■ **TASK TO COMPLETE**: Identical copies of all the records below are needed.

---------- DATASET ----------

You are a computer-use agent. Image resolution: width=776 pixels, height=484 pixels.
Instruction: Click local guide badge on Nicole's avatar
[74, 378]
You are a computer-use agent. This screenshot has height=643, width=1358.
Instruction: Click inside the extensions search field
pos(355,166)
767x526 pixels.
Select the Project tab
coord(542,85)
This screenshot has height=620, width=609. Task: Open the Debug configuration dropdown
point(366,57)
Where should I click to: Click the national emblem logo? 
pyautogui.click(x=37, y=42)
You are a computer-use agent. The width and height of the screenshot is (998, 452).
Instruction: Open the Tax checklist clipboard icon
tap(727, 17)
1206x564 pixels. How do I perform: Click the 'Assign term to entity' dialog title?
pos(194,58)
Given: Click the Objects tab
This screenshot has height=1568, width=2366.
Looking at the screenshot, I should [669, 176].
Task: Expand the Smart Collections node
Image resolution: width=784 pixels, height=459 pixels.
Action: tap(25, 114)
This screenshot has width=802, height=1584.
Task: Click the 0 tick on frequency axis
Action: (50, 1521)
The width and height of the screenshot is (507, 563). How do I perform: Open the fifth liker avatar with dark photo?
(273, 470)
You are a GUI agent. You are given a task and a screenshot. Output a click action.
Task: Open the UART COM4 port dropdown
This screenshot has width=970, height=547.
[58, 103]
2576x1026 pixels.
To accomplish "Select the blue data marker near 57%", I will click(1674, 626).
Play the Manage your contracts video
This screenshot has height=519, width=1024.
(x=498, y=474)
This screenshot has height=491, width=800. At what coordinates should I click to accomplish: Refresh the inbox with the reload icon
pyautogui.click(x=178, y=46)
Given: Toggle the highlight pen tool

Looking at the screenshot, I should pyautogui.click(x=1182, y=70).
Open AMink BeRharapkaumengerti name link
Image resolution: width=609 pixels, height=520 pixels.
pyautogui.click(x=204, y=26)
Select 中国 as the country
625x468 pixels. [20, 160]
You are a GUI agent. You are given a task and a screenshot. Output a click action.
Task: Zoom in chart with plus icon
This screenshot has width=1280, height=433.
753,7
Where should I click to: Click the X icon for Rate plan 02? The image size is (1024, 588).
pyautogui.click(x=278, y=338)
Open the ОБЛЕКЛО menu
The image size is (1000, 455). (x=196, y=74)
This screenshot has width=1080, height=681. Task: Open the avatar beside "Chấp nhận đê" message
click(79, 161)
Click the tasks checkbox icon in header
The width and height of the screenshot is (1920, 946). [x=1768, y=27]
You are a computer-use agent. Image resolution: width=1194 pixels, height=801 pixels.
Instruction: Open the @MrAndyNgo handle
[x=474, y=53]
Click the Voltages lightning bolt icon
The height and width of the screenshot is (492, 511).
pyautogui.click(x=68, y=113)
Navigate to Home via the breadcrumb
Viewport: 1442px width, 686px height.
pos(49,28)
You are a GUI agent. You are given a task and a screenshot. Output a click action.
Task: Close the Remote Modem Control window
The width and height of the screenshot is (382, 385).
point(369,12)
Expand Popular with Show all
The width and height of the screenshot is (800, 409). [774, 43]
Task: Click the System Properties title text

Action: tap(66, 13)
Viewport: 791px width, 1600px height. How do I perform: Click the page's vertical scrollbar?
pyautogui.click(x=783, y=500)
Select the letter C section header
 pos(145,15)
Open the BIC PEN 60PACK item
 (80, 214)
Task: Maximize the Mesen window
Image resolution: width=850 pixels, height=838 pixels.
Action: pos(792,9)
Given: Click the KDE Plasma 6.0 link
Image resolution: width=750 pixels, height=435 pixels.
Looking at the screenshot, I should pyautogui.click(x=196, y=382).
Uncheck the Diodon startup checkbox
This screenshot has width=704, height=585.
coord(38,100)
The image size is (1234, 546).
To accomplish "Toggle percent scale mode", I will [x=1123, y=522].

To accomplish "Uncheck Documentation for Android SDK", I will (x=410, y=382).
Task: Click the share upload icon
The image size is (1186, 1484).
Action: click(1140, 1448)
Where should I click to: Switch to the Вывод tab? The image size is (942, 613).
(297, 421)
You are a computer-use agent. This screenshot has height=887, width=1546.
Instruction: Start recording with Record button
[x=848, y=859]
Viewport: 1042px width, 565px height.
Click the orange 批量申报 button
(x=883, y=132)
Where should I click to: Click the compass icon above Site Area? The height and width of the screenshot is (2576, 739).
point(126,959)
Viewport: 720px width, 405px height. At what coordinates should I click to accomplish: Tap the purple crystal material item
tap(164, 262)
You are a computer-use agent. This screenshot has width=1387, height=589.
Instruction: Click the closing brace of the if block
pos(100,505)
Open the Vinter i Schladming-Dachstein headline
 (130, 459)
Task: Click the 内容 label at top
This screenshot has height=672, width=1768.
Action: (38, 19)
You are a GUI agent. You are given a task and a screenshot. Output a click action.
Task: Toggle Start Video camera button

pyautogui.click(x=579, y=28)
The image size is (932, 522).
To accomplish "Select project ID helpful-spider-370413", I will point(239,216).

----------

■ **WRITTEN RESPONSE**:
You are a computer-use agent. Image resolution: width=776 pixels, height=484 pixels.
Instruction: Click local guide badge on Nicole's avatar
[74, 378]
You are a computer-use agent. This screenshot has height=643, width=1358.
Instruction: Click inside the extensions search field
pos(355,166)
767x526 pixels.
Select the Project tab
coord(542,85)
This screenshot has height=620, width=609. Task: Open the Debug configuration dropdown
point(366,57)
Where should I click to: Click the national emblem logo? 
pyautogui.click(x=37, y=42)
You are a computer-use agent. The width and height of the screenshot is (998, 452).
Instruction: Open the Tax checklist clipboard icon
tap(727, 17)
1206x564 pixels. How do I perform: Click the 'Assign term to entity' dialog title?
pos(194,58)
Given: Click the Objects tab
This screenshot has height=1568, width=2366.
Looking at the screenshot, I should [669, 176].
Task: Expand the Smart Collections node
Image resolution: width=784 pixels, height=459 pixels.
Action: tap(25, 114)
This screenshot has width=802, height=1584.
Task: Click the 0 tick on frequency axis
Action: (50, 1521)
The width and height of the screenshot is (507, 563). How do I perform: Open the fifth liker avatar with dark photo?
(273, 470)
You are a GUI agent. You are given a task and a screenshot. Output a click action.
Task: Open the UART COM4 port dropdown
This screenshot has width=970, height=547.
[58, 103]
2576x1026 pixels.
To accomplish "Select the blue data marker near 57%", I will click(1674, 626).
Play the Manage your contracts video
This screenshot has height=519, width=1024.
(x=498, y=474)
This screenshot has height=491, width=800. At what coordinates should I click to accomplish: Refresh the inbox with the reload icon
pyautogui.click(x=178, y=46)
Given: Toggle the highlight pen tool

Looking at the screenshot, I should pyautogui.click(x=1182, y=70).
Open AMink BeRharapkaumengerti name link
Image resolution: width=609 pixels, height=520 pixels.
pyautogui.click(x=204, y=26)
Select 中国 as the country
625x468 pixels. [20, 160]
You are a GUI agent. You are given a task and a screenshot. Output a click action.
Task: Zoom in chart with plus icon
This screenshot has width=1280, height=433.
753,7
Where should I click to: Click the X icon for Rate plan 02? The image size is (1024, 588).
pyautogui.click(x=278, y=338)
Open the ОБЛЕКЛО menu
The image size is (1000, 455). (x=196, y=74)
This screenshot has width=1080, height=681. Task: Open the avatar beside "Chấp nhận đê" message
click(79, 161)
Click the tasks checkbox icon in header
The width and height of the screenshot is (1920, 946). [x=1768, y=27]
You are a computer-use agent. Image resolution: width=1194 pixels, height=801 pixels.
Instruction: Open the @MrAndyNgo handle
[x=474, y=53]
Click the Voltages lightning bolt icon
The height and width of the screenshot is (492, 511).
pyautogui.click(x=68, y=113)
Navigate to Home via the breadcrumb
Viewport: 1442px width, 686px height.
pos(49,28)
You are a GUI agent. You are given a task and a screenshot. Output a click action.
Task: Close the Remote Modem Control window
The width and height of the screenshot is (382, 385).
point(369,12)
Expand Popular with Show all
The width and height of the screenshot is (800, 409). [774, 43]
Task: Click the System Properties title text

Action: tap(66, 13)
Viewport: 791px width, 1600px height. How do I perform: Click the page's vertical scrollbar?
pyautogui.click(x=783, y=500)
Select the letter C section header
 pos(145,15)
Open the BIC PEN 60PACK item
 (80, 214)
Task: Maximize the Mesen window
Image resolution: width=850 pixels, height=838 pixels.
Action: pos(792,9)
Given: Click the KDE Plasma 6.0 link
Image resolution: width=750 pixels, height=435 pixels.
Looking at the screenshot, I should pyautogui.click(x=196, y=382).
Uncheck the Diodon startup checkbox
This screenshot has width=704, height=585.
coord(38,100)
The image size is (1234, 546).
To accomplish "Toggle percent scale mode", I will [x=1123, y=522].

To accomplish "Uncheck Documentation for Android SDK", I will (x=410, y=382).
Task: Click the share upload icon
The image size is (1186, 1484).
Action: click(1140, 1448)
Where should I click to: Switch to the Вывод tab? The image size is (942, 613).
(297, 421)
You are a computer-use agent. This screenshot has height=887, width=1546.
Instruction: Start recording with Record button
[x=848, y=859]
Viewport: 1042px width, 565px height.
Click the orange 批量申报 button
(x=883, y=132)
Where should I click to: Click the compass icon above Site Area? The height and width of the screenshot is (2576, 739).
point(126,959)
Viewport: 720px width, 405px height. At what coordinates should I click to accomplish: Tap the purple crystal material item
tap(164, 262)
You are a computer-use agent. This screenshot has width=1387, height=589.
Instruction: Click the closing brace of the if block
pos(100,505)
Open the Vinter i Schladming-Dachstein headline
 (130, 459)
Task: Click the 内容 label at top
This screenshot has height=672, width=1768.
Action: (38, 19)
You are a GUI agent. You are given a task and a screenshot. Output a click action.
Task: Toggle Start Video camera button

pyautogui.click(x=579, y=28)
The image size is (932, 522).
To accomplish "Select project ID helpful-spider-370413", I will point(239,216).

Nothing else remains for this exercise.